• Task goal: Copy out exactly the lines spanning the line with "Where should I" to the line with "Task: Upload a new Contract file", inclusive, from the data underneath, with no pictures.

• The data:
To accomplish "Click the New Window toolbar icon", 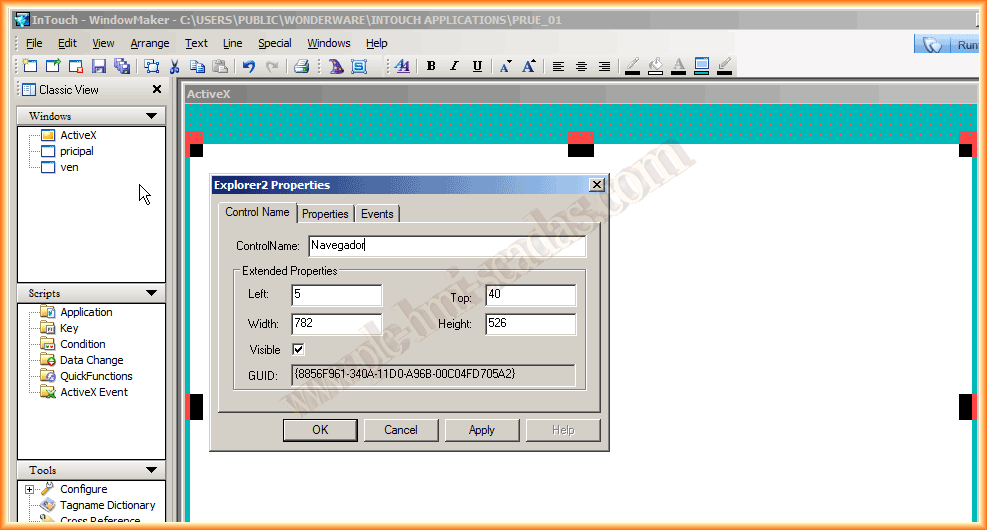I will (30, 66).
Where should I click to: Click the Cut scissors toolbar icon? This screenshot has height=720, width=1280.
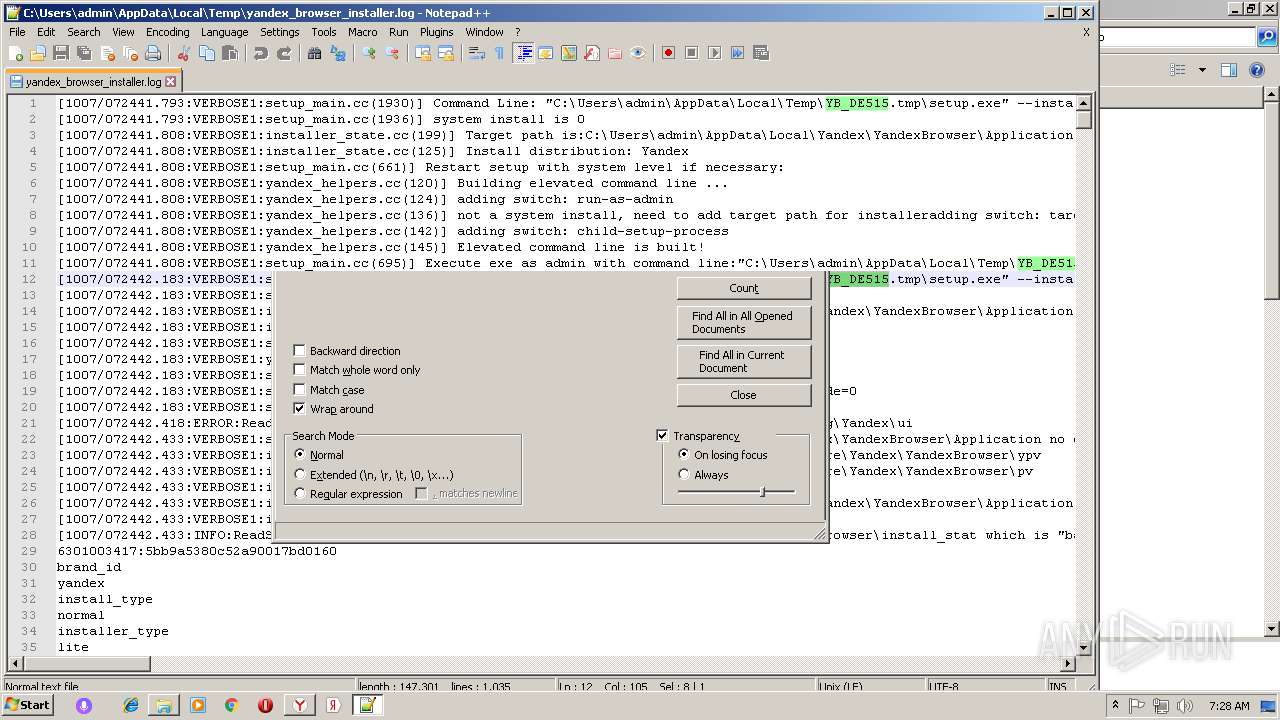(x=182, y=53)
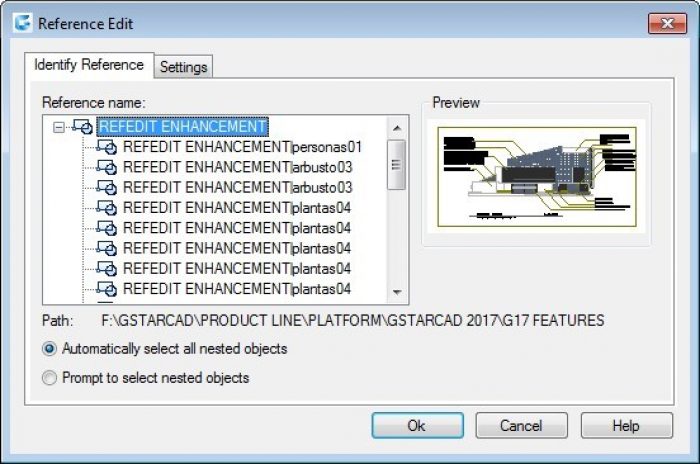Open the Identify Reference tab

pyautogui.click(x=89, y=65)
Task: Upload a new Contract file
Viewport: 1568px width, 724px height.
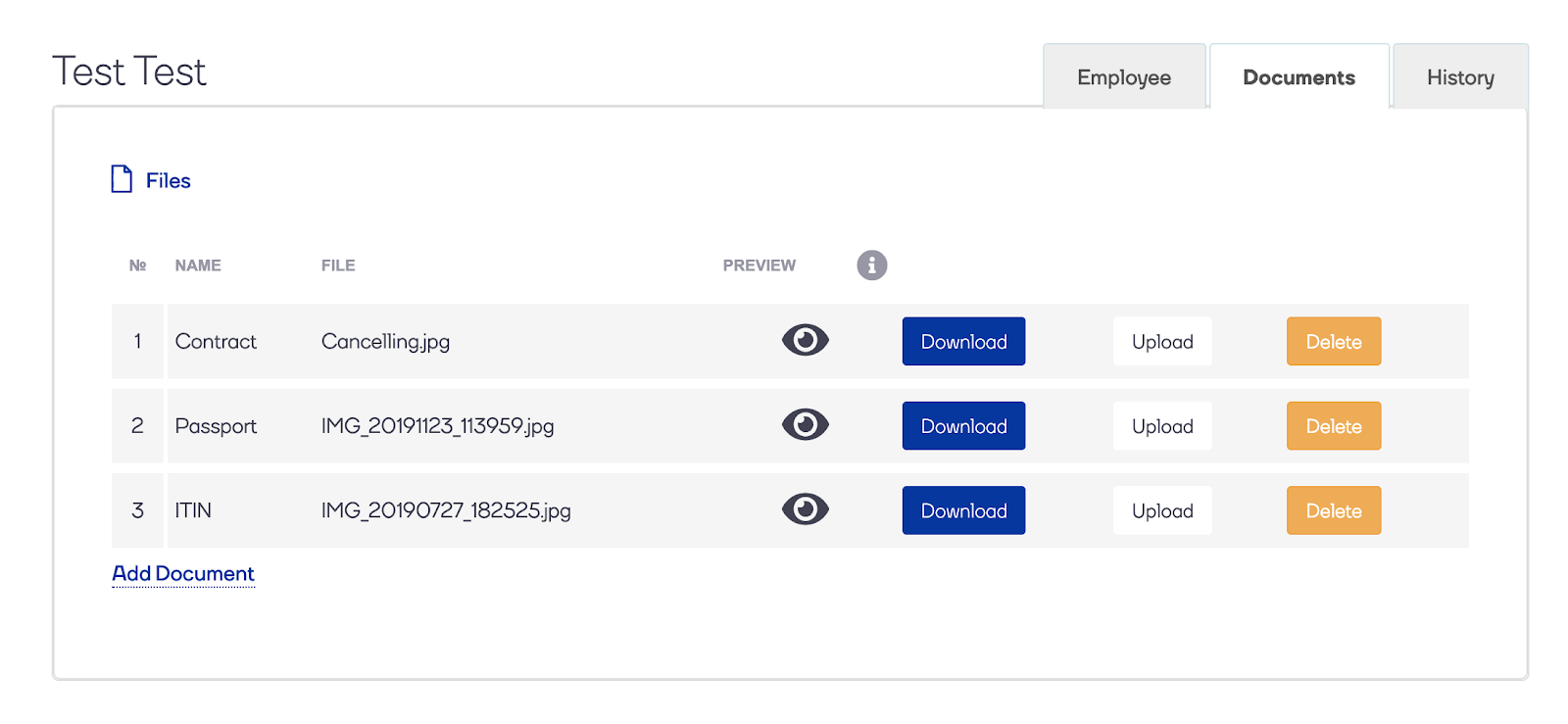Action: (1162, 341)
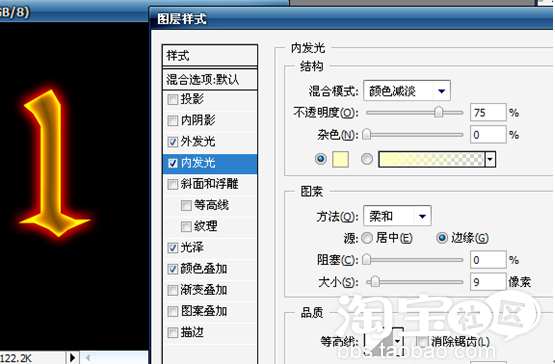Open the gradient picker dropdown arrow
The width and height of the screenshot is (555, 364).
490,159
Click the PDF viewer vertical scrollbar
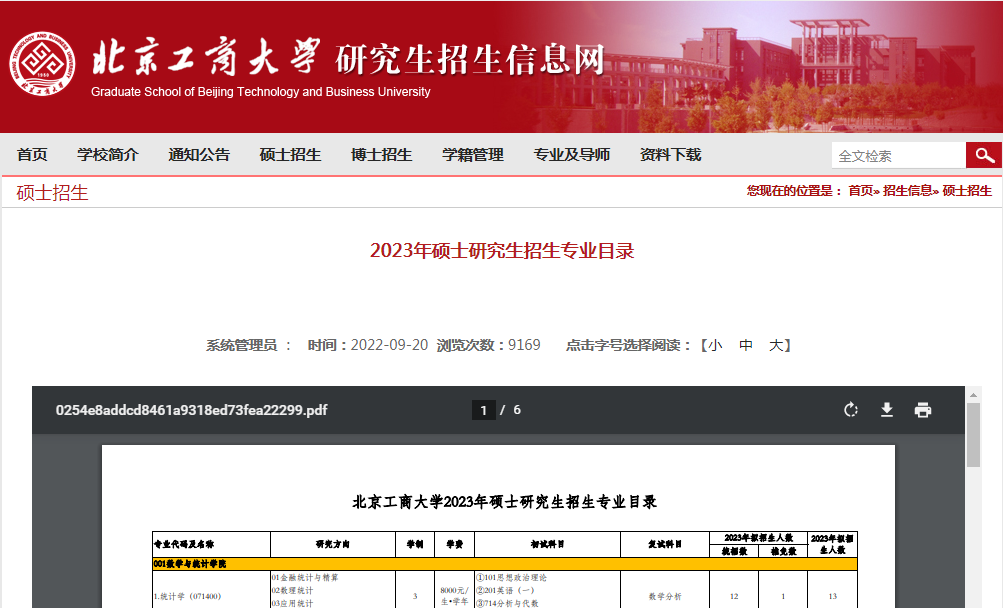This screenshot has width=1003, height=608. click(x=973, y=436)
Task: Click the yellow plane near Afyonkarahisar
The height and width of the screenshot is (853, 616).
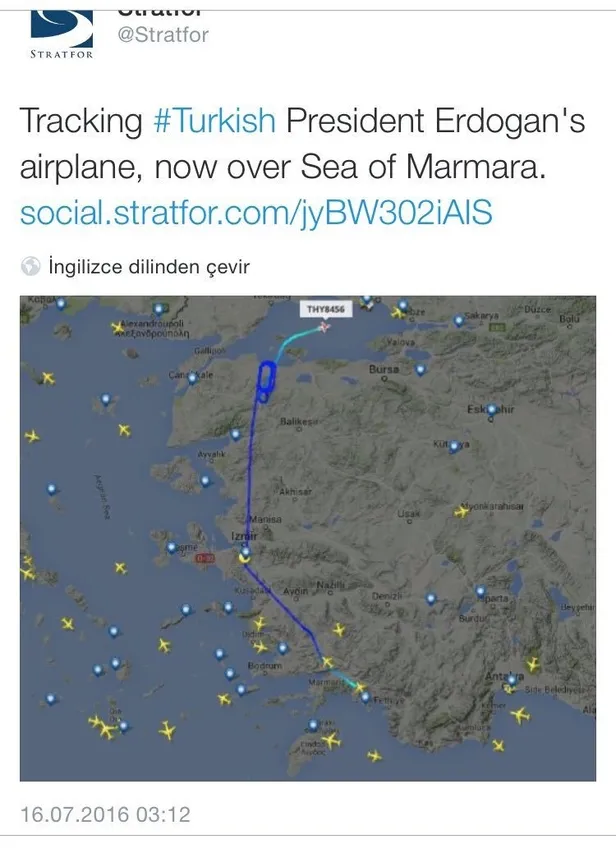Action: click(x=461, y=511)
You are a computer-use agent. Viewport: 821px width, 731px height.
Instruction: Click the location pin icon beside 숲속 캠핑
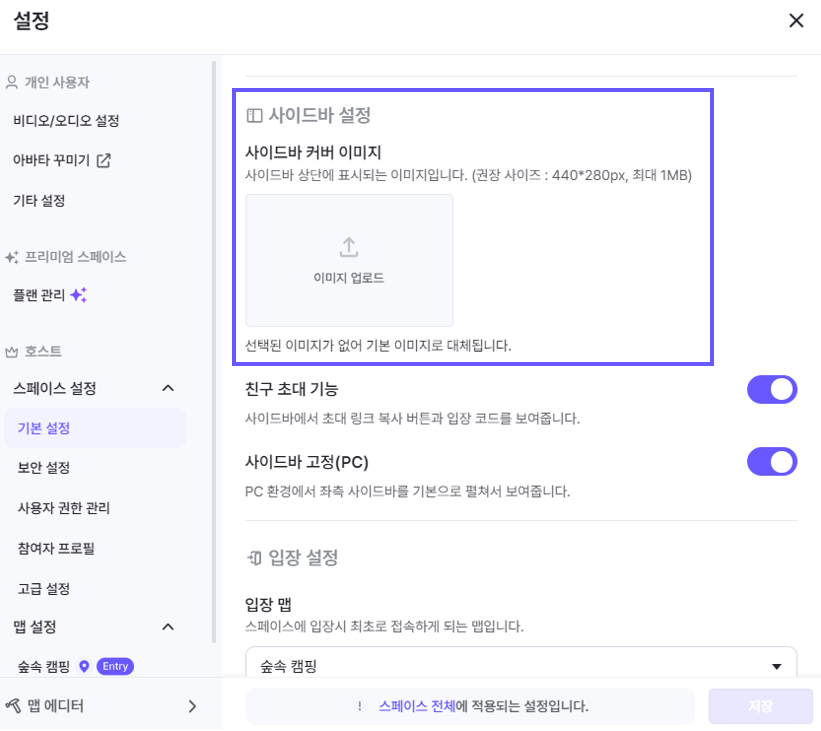point(84,666)
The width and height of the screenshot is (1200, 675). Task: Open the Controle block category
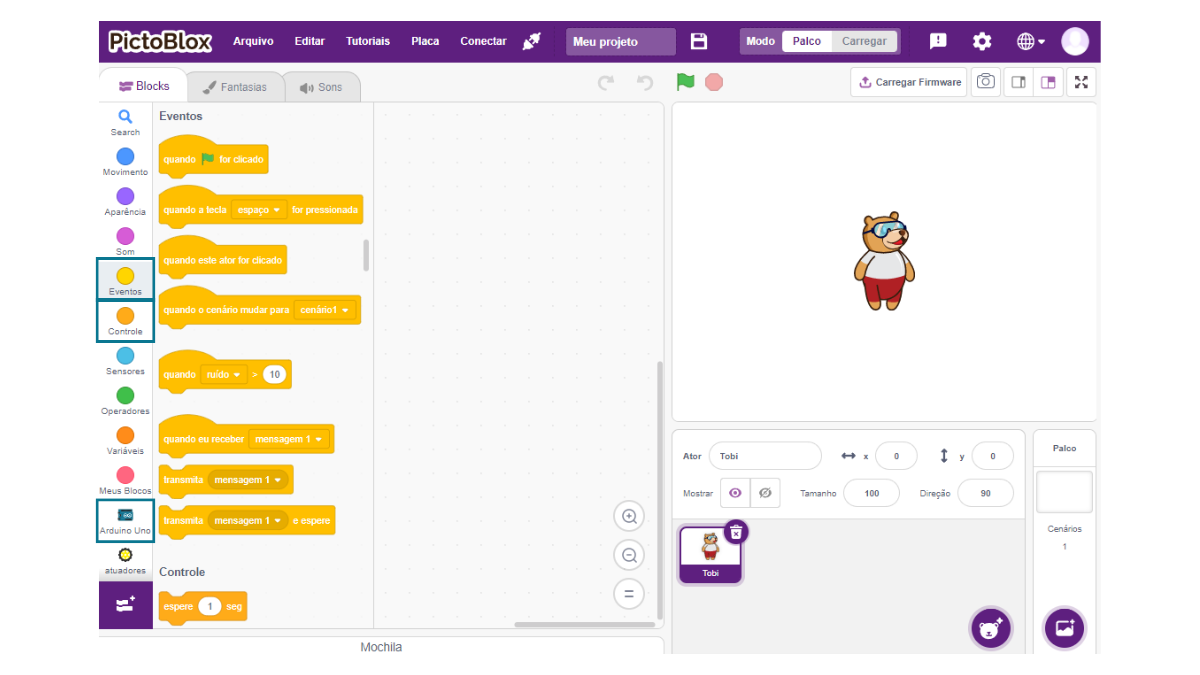click(x=125, y=318)
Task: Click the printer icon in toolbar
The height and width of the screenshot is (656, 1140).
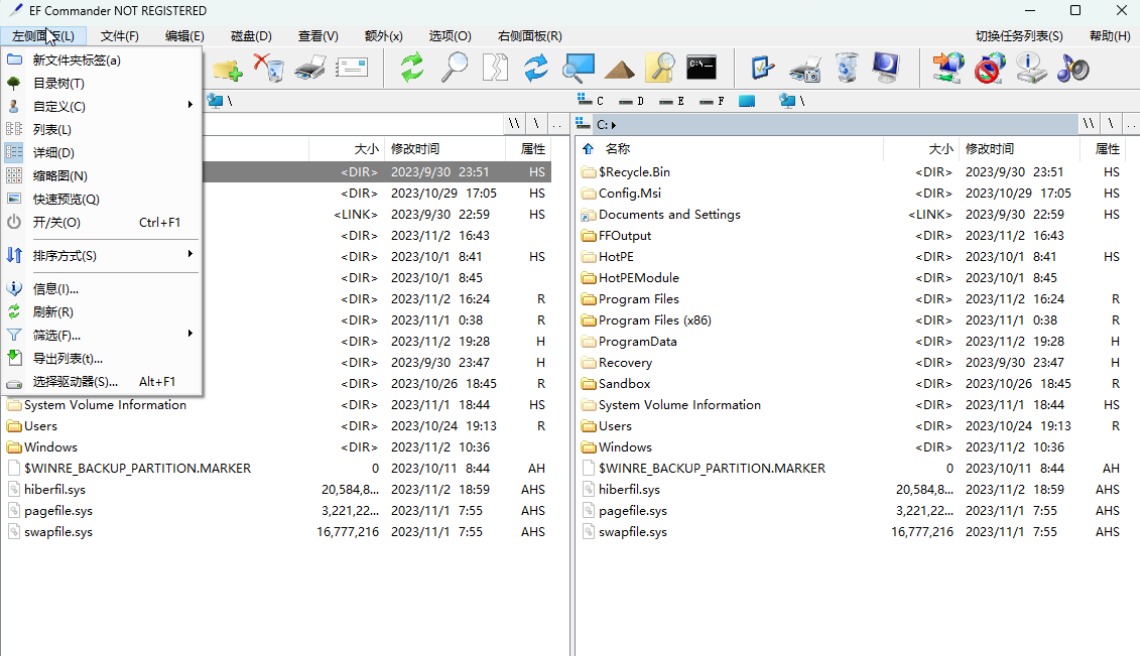Action: [x=310, y=68]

• Response box:
Where should I click to: Click the Cut scissors toolbar icon? This screenshot has height=720, width=1280.
(x=182, y=53)
Open the Identify Reference tab

pyautogui.click(x=89, y=65)
Task: Upload a new Contract file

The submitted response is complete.